Tuesday Top Ten: College Basketball Dunks

In honor of the 70th anniversary of the first dunk in a college basketball game, ESPN compiled a list of Top 10 Dunks in NCAA History.  As the writer notes, it's limited in a lot of respects because of the availability of footage of dunks.  Overall, I think the list is pretty fair.  Lane's backboard-shattering dunk certainly deserves to be at the top of any such list, and I'm glad to see Darvin Ham getting some love.  I would have thought Bobby Hurley's alley oop to Grant Hill in the 1991 NCAA Championship game would have made the list, but what are you gonna do?  For a more comprehensive list/video, click here for a post I had a few years ago with the Top 50 college basketball dunks ever.  Some of the dunks on ESPN's list only made the honorable mention on the Top 50 video.  To each his own, I guess.

Here are some of the best dunks I remember seeing by IU players.  I'm not necessarily saying these are better than any of the dunks on ESPN's list -- just saying these were sweet.  They are in no particular order, other than the first one.

-My freshman year at IU, Charlie Miller threw down an insane dunk from the wing that might be the best dunk I've ever seen in person (outside of multiple dunks by Ronnie Fields in the 1994 Proviso West Holiday Tournament, a couple of which can be seen between the 29-second and 40-second marks and at the 1:05 mark of this video).  I wish there was video evidence of this because it was ridiculous.

-In 2002, Jeff Newton posterized Illinois's Lucas Johnson (in the game I referred to yesterday in which IU hit 17 3s en route to an 88-57 demolishing of the Illini).

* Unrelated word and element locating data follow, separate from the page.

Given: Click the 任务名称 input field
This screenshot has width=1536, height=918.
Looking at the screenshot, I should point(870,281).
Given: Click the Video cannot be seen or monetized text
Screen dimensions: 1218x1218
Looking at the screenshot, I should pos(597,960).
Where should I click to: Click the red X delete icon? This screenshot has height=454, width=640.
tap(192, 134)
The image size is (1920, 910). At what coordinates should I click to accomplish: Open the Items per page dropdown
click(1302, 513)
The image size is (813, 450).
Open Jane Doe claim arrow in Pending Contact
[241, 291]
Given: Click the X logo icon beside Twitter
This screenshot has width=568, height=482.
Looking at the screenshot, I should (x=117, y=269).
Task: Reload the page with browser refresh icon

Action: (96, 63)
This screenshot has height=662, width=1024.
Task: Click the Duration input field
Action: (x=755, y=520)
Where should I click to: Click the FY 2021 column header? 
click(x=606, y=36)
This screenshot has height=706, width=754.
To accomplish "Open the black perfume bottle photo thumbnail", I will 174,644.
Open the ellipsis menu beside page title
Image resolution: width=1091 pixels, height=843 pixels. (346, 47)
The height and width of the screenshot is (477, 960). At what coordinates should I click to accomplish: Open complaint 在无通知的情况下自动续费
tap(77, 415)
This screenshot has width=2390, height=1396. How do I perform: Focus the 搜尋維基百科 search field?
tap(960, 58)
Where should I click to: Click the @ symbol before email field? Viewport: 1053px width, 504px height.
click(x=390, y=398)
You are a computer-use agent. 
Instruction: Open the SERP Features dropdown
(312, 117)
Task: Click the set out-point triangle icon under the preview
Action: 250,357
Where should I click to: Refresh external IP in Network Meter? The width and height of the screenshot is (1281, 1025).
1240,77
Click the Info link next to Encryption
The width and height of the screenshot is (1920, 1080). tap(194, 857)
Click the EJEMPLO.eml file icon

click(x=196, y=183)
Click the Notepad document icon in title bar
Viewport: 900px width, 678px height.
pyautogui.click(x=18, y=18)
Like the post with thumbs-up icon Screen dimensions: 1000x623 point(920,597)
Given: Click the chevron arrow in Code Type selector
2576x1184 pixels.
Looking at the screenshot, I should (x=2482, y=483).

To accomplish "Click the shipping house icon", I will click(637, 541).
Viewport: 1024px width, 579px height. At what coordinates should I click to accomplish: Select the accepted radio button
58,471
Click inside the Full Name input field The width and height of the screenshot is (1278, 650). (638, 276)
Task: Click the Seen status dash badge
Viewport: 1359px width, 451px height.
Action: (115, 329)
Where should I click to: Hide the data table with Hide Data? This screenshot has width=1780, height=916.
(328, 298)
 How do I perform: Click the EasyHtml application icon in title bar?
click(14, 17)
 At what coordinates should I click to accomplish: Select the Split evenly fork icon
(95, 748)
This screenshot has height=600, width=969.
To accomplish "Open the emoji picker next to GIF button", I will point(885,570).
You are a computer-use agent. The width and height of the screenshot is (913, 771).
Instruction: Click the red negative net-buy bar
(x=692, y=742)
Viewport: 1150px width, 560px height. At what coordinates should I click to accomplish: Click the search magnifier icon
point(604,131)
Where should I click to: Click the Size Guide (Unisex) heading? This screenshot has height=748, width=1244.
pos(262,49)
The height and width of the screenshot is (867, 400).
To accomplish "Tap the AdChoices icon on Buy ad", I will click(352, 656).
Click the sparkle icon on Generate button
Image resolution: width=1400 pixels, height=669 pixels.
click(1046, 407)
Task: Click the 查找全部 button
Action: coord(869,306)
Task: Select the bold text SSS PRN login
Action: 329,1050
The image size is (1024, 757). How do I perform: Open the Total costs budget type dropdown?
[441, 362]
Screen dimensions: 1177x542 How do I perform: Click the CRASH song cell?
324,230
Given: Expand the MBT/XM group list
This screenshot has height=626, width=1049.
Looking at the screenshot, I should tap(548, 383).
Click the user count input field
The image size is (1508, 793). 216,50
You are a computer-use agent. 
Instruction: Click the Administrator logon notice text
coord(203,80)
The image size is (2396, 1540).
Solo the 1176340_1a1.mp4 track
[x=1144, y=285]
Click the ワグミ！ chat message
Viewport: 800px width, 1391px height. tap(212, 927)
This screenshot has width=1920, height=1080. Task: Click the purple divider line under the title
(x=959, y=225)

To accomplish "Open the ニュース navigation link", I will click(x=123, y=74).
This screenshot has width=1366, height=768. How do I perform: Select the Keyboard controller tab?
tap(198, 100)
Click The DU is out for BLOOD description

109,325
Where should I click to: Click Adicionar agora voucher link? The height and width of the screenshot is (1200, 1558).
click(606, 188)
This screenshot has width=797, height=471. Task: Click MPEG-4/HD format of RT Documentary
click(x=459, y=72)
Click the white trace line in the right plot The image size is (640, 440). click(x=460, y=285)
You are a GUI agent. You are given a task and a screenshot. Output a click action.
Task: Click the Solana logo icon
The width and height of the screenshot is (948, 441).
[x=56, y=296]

-Will Sheehey's dunk against Iowa in 2011 was pretty good.


-Troy Williams had a pretty sweet alley oop that was waved off because of an offensive foul in IU's win over Michigan on February 7.


-Victor Oladipo's in-game 360 in the Big Ten Tournament in 2013.


-And, of course, Victor Oladipo had the greatest missed dunk of all-time, in IU's win over then-#1 Michigan in 2013.